Sunday, May 8, 2011

New Ground

Growing up, we called a 'new ground' a swath of land that had just been cleared. There were certain crops that grew best in a new ground. My grandfather cleared a new ground down by a creek for his tomato, canteloupe, and melon fields. A new ground was rough and naked, the land pocked from tree root balls, and of course in Coosa County which had good soil but too many rocks, there would be years and years of plowing up rocks and removing them from the land before the new fields were tame. Clearing a new ground was hard work. The land looked like there had been a war between man and nature and man had not won but was claiming the victory anyway.

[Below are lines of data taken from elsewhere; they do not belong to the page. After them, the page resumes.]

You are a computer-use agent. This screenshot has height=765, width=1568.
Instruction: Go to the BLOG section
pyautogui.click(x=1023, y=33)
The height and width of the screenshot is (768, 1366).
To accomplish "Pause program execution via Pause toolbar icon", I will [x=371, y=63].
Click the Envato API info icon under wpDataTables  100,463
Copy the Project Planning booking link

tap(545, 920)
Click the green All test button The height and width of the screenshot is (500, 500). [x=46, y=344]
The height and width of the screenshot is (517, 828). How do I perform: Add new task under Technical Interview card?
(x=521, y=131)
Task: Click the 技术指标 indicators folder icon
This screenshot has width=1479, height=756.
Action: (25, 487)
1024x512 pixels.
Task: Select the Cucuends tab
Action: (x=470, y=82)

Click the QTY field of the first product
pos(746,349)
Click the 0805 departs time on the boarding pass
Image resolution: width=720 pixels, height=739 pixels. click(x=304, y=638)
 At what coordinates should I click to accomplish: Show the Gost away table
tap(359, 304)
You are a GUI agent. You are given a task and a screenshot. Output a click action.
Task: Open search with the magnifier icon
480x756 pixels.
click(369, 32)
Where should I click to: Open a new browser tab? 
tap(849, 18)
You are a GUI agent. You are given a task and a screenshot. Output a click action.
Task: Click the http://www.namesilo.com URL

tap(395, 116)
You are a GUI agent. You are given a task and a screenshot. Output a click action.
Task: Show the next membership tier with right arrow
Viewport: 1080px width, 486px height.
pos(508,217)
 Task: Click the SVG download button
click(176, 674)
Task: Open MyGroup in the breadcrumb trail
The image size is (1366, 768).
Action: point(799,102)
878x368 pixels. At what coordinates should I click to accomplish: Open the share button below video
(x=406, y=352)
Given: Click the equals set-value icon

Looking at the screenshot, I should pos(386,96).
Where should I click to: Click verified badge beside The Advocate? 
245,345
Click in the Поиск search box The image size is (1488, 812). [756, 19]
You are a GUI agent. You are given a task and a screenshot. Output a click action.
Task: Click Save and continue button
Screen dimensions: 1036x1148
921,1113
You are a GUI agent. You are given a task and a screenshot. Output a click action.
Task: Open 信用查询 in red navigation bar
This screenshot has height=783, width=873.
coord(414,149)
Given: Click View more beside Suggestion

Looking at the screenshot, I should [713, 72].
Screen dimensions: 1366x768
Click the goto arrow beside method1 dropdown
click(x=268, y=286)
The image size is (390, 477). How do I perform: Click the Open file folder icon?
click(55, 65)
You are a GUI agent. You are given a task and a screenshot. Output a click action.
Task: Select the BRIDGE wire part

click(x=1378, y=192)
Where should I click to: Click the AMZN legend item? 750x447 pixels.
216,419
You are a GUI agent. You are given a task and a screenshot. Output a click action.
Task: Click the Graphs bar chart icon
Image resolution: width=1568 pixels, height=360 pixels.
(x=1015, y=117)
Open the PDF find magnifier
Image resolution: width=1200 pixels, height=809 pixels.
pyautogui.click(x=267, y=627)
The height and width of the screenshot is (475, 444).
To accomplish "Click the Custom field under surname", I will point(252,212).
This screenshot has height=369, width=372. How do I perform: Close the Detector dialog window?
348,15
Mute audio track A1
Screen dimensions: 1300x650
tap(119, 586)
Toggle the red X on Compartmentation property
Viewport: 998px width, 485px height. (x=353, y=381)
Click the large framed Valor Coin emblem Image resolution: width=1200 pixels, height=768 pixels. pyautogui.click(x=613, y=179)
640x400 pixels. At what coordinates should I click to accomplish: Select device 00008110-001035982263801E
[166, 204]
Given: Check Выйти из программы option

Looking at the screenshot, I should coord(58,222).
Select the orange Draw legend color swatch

This past Thursday I drove down the west side of the state, on my way to a conference in South Alabama. I went via Tuscaloosa, where I needed to deliver some items to my son who lives there. I sent a text to my friend Philip Shirley. Philip and Virginia are transplanted Alabamians living in Missisippi. Philip sent my text message back with line breaks.

Tarp Cities

Driving South
through the cotton flats below Russellville where it rained tarpaper,
to the vanished town of Phil Campbell
where one man said "I saw it come out of the woods
about a hunderd foot away, black smoke like a tire fire,"
to a flattened stretch near Berry,
blown apart houses and contents,
to the part of Tuscaloosa sucked up
twisted and laid bare,
I saw church groups under tarp cities
cooking hamburgers
on grills for a week now,
the smell of raw snapped pines
still in the air. And I had to think:

Why are you here?
Why are any of you still here?
Take pictures and leave.
There is nothing left
except heartache and work for bulldozers.
Further south, near Skyland,
the old damage--three weeks gone--
now an old wound,
the leaves on the downed trees
brown as a scab.

After the conference, I drove up through the heart of Alabama from Greenville an hour and a half below Montgomery then north through Birmingham to Hanceville to Cullman where I headed northwest for the Mississippi/Tennessee line, passing through Moulton on my way to the Shoals, the fall-line of the Tennessee River.

I saw so many new grounds that I lost count. Land where the trees were ripped up and missing, the very grass sucked down to the bare dirt. Other strips where forests were pushed over in one direction, then a half mile up the road, the tiny corn seedlings unharmed and the homes with green lawns and flowers.